WRITTEN EXERCISE >> Please output every line of the items below as a Markdown table with the columns Row and Item line, numbering the rows and skipping any blank lines. Leave the pictures out of your answer.

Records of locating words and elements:

==*==

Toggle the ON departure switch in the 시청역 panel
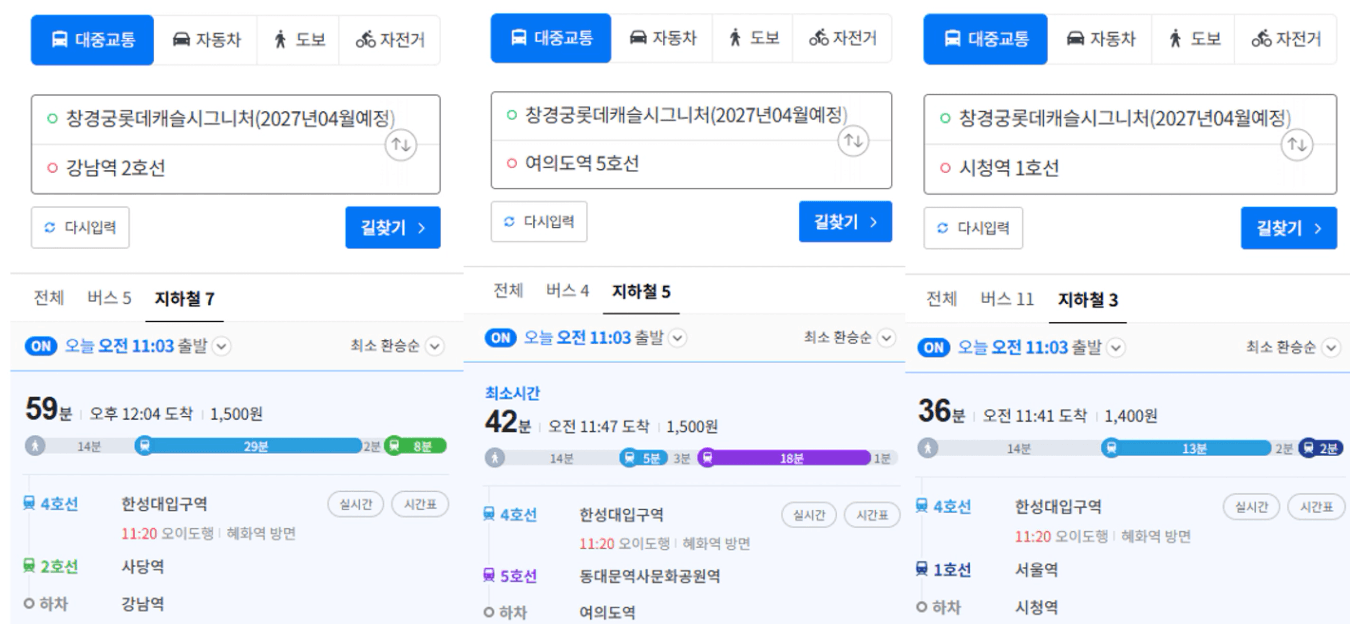Screen dimensions: 1350x624 tap(933, 347)
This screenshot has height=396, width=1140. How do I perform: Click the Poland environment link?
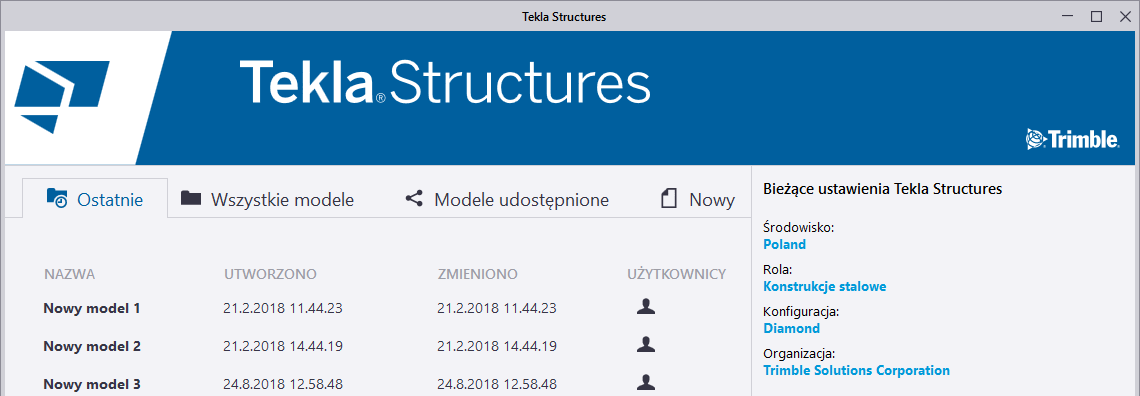(784, 244)
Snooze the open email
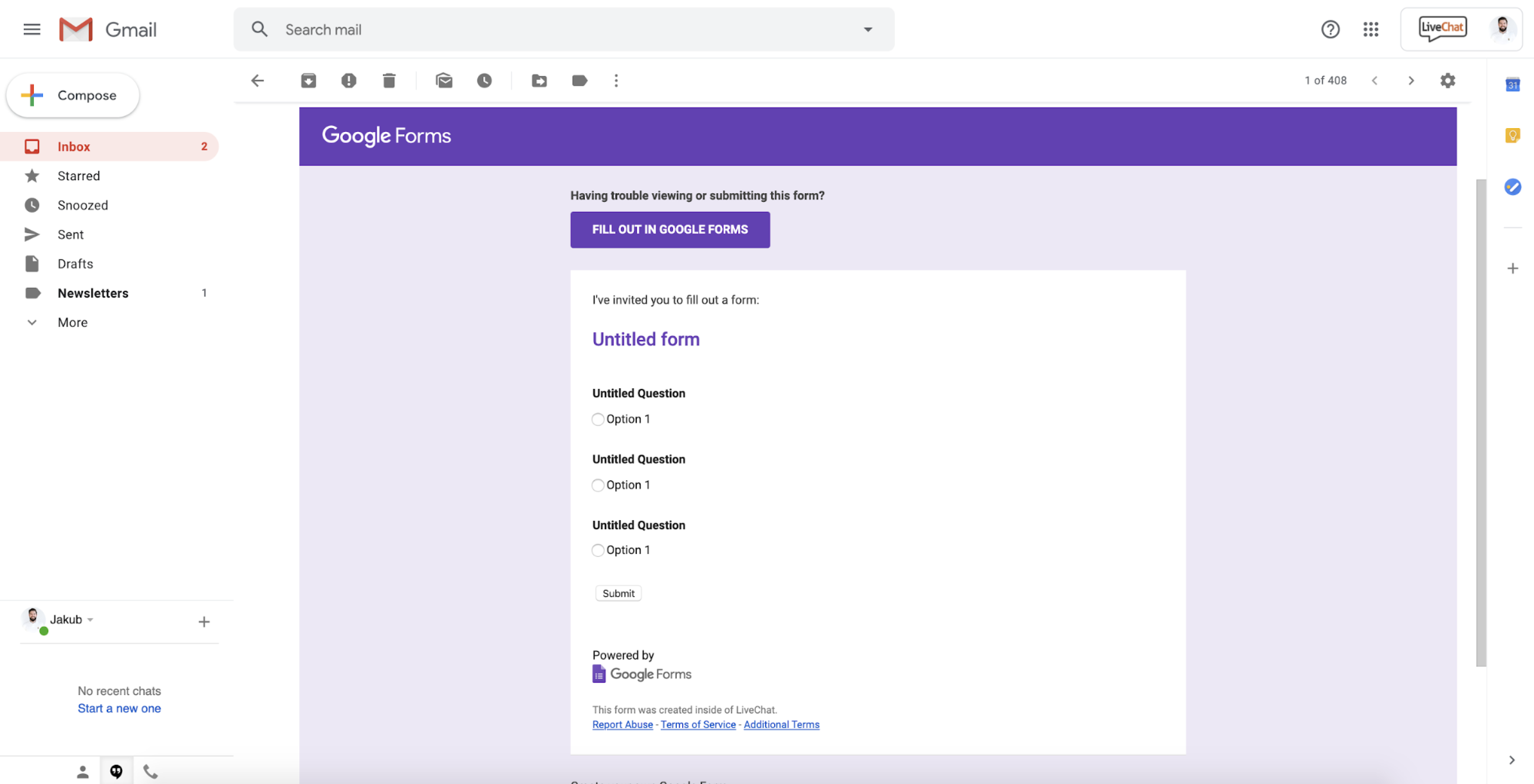The height and width of the screenshot is (784, 1534). (485, 81)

==*==

EXERCISE RESPONSE >>
| Row | Item line |
|---|---|
| 1 | Toggle the ON departure switch in the 시청역 panel |
| 2 | Screen dimensions: 1350x624 tap(933, 347) |
| 3 | This screenshot has height=396, width=1140. How do I perform: Click the Poland environment link? |
| 4 | (784, 244) |
| 5 | Snooze the open email |
| 6 | The height and width of the screenshot is (784, 1534). (485, 81) |